The assertion came after Obama in his address to the high-profile National Prayer Breakfast on Thursday said the "acts of intolerance" experienced by religious faiths of all types in the past few years in India would have shocked Mahatma Gandhi.

Stroh said, "In India and at the National Prayer Breakfast, the President's message was that freedom of religion is a fundamental freedom, and that every nation is stronger when people of all faiths are free to practice their religion free of persecution and fear and discrimination," he said.

"The President (in his speech) was clear that this is not unique to one group, nation, or religion," he said.

The US President, who has just returned from India, in his speech yesterday referred to violence against followers of various religions in India in the past few years.

Obama, however, did not name any particular religion. In fact he said that religions of all faiths have been attacked in the past few years.

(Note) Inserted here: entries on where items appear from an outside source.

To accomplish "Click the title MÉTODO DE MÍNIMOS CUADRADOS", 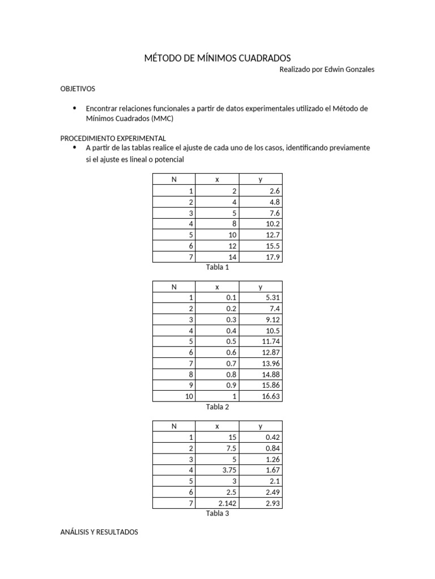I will pyautogui.click(x=218, y=58).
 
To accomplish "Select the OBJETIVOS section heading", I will pyautogui.click(x=78, y=89).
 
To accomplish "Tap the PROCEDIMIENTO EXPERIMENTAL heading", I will pyautogui.click(x=113, y=138).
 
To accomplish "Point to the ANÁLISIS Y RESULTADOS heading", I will pyautogui.click(x=99, y=532).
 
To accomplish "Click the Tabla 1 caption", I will pyautogui.click(x=218, y=267).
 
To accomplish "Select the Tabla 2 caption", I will pyautogui.click(x=218, y=407).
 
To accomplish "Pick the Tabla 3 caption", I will pyautogui.click(x=218, y=513).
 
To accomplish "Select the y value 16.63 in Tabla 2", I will pyautogui.click(x=271, y=397).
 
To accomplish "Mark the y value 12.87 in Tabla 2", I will pyautogui.click(x=271, y=353).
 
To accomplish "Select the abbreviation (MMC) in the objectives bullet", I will pyautogui.click(x=161, y=119).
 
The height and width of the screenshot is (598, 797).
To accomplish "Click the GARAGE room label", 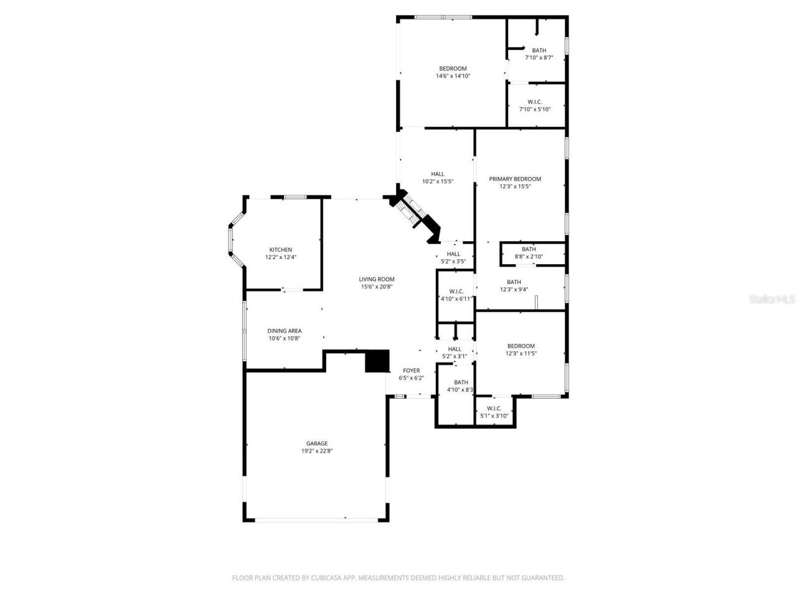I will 316,444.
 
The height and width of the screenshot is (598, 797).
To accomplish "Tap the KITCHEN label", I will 280,250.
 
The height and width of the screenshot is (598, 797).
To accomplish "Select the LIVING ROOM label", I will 376,279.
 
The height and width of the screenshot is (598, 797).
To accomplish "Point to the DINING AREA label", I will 285,331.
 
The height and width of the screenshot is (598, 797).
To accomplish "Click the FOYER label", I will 411,371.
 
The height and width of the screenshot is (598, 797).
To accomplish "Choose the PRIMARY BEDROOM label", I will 514,179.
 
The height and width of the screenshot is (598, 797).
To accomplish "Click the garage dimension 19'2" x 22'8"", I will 316,451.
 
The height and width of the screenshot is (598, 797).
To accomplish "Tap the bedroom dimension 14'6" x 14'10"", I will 453,76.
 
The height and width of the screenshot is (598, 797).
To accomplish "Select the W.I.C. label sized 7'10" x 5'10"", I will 534,102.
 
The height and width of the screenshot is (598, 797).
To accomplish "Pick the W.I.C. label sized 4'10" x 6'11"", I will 456,291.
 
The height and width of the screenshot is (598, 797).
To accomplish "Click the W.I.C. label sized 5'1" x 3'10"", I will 494,408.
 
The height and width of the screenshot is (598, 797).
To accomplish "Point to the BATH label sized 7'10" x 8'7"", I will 539,50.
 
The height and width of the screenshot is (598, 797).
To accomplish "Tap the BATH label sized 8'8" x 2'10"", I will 529,249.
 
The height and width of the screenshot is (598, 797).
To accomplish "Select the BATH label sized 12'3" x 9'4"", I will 514,282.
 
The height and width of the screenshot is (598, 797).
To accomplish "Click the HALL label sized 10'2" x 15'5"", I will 438,174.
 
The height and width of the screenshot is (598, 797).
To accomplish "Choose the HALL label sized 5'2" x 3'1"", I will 455,349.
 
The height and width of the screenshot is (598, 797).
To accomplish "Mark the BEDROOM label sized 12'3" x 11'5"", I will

"Michelle and I returned from India -- an incredible, beautiful country, full of magnificent diversity -- but a place where, in past years, religious faiths of all types have, on occasion, been targeted by other peoples of faith, simply due to their heritage and their beliefs -- acts of intolerance that would have shocked Gandhiji, the person who helped to liberate that nation," Obama said.

"This is not unique to one group or one religion. There is a tendency in us, a sinful tendency that can pervert and distort our faith. In today's world, when hate groups have their own Twitter accounts and bigotry can fester in hidden places in cyberspace, it can be even harder to counteract such intolerance. But God compels us to try," he said.

During his India visit in a US-style Town Hall address in New Delhi on January 27, the last day of his trip, Obama had made a strong pitch for religious tolerance, cautioning that India will succeed so long as it was not "splintered along the lines of religious faith".

The White House on Wednesday had strongly refuted allegations that Obama's remarks on religious tolerance were aimed at the ruling Bharatiya Janata Party (BJP), saying the speech in its entirety was about the "core democratic values and principles" of both the US and India.

Obama, in his address to the National Prayer Breakfast, said, "First, we should start with some basic humility. I believe that the starting point of faith is some doubt – not being so full of yourself and so confident that you are right and that God speaks only to us, and doesn't speak to others, that God only cares about us and doesn't care about others, that somehow we alone are in possession of the truth."

"Our job is not to ask that God respond to our notion of truth -- our job is to be true to Him, His word, and His commandments. And we should assume humbly that we're confused and don't always know what we're doing and we're staggering and stumbling towards Him, and have some humility in that process," he said.

Obama asked people to speak up against those who would misuse God's name to justify oppression, or violence, or hatred with a fierce certainty.

No God condones terror. No grievance justifies the taking of innocent lives, or the oppression of those who are weaker or fewer in number, he asserted.

Obama stressed that another thing one needs to uphold is the distinction between the faith and governments.

"Between church and between state. The United States is one of the most religious countries in the world -- far more religious than most Western developed countries. And one of the reasons is that our founders wisely embraced the separation of the church and state. Our government does not sponsor a religion, nor does it pressure anyone to practice a particular faith, or any faith at all," Obama said.

"The result is a culture where people of all backgrounds and beliefs can freely and proudly worship, without fear, or coercion -- so that when you listen to Darrell talk about his faith journey you know it's real. You know he's not saying it because it helps him advance, or because somebody told him to. It's from the heart," he said.